Sir

As South African scientists working in the field of HIV/AIDS vaccine research, we are extremely concerned about the letter president Thabo Mbeki recently sent other heads of state (Nature 404, 911; 2000). As an individual Mr Mbeki is entitled to his point of view, but as our head of state we feel he risks binding our country to an untenable position.

Mr Mbeki's comments that distress us most are these:

1: “It is suggested … that there are some scientists who are ‘dangerous and discredited’ with whom nobody … should communicate or interact … We are now being asked to do precisely the same thing that the racist apartheid tyranny we opposed did, because, it is said, there exists a scientific view that is supported by the majority, against which dissent is prohibited.”

This is unfair. The views of the ‘AIDS dissidents’, publicly aired when the debate was current, are largely ignored now because most experts do not believe they have any currency in the light of today's knowledge.
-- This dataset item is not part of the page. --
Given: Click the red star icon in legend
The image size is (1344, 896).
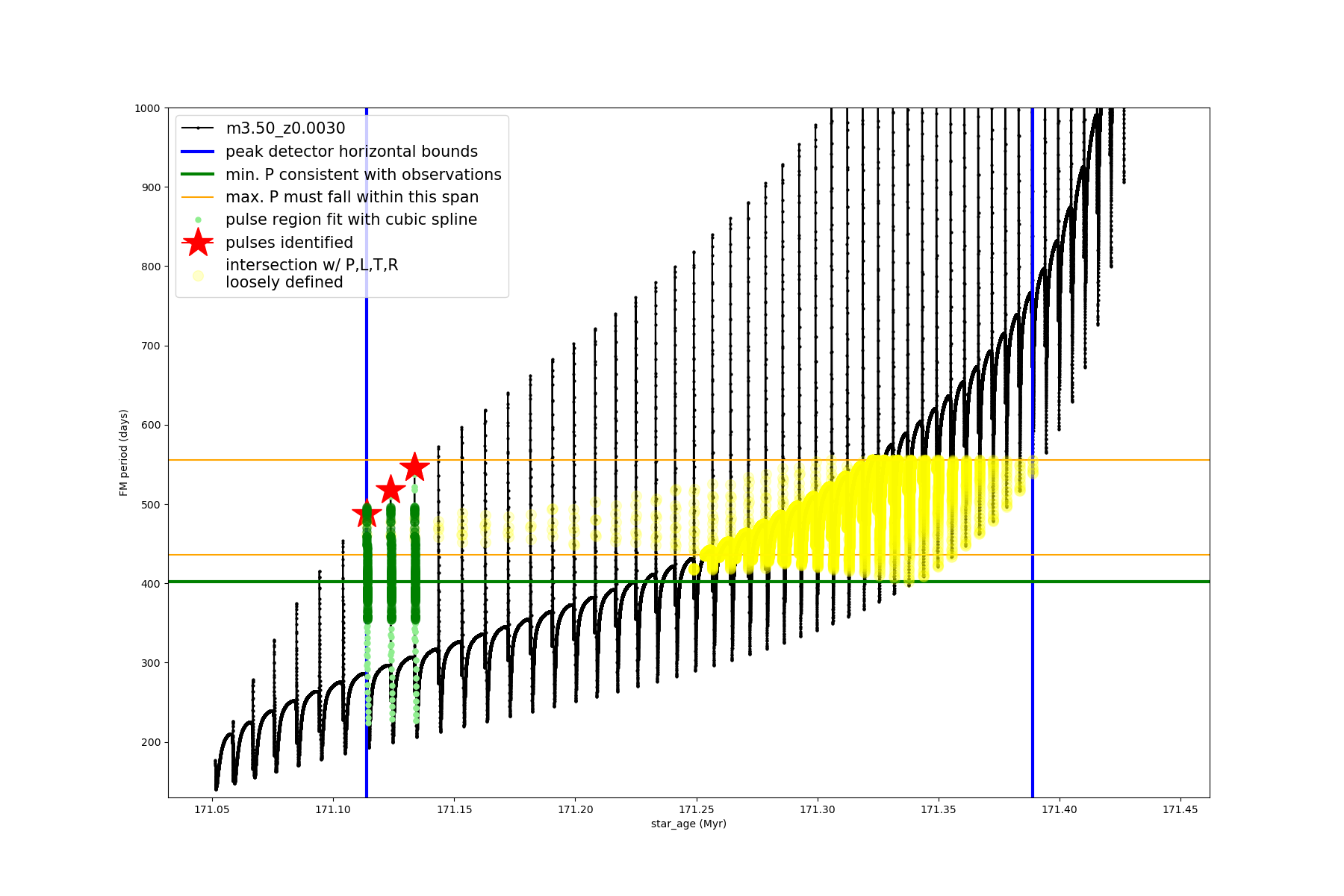Looking at the screenshot, I should point(198,242).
Yet the 33-member committee Mr Mbeki has convened to advise his government contains as many ‘AIDS dissidents’ from other countries as South African scientists. Less than half of the total are HIV/AIDS experts (see Nature 405, 105; 2000).

2: “The scientists we are supposed to put into scientific quarantine include Nobel prizewinners, members of academies of science and emeritus professors of various disciplines of medicine!”

This is a misleading statement: distinguished though these people may be, if they have not worked in areas concerning HIV/AIDS they may not be well-enough informed to have credibility in this debate.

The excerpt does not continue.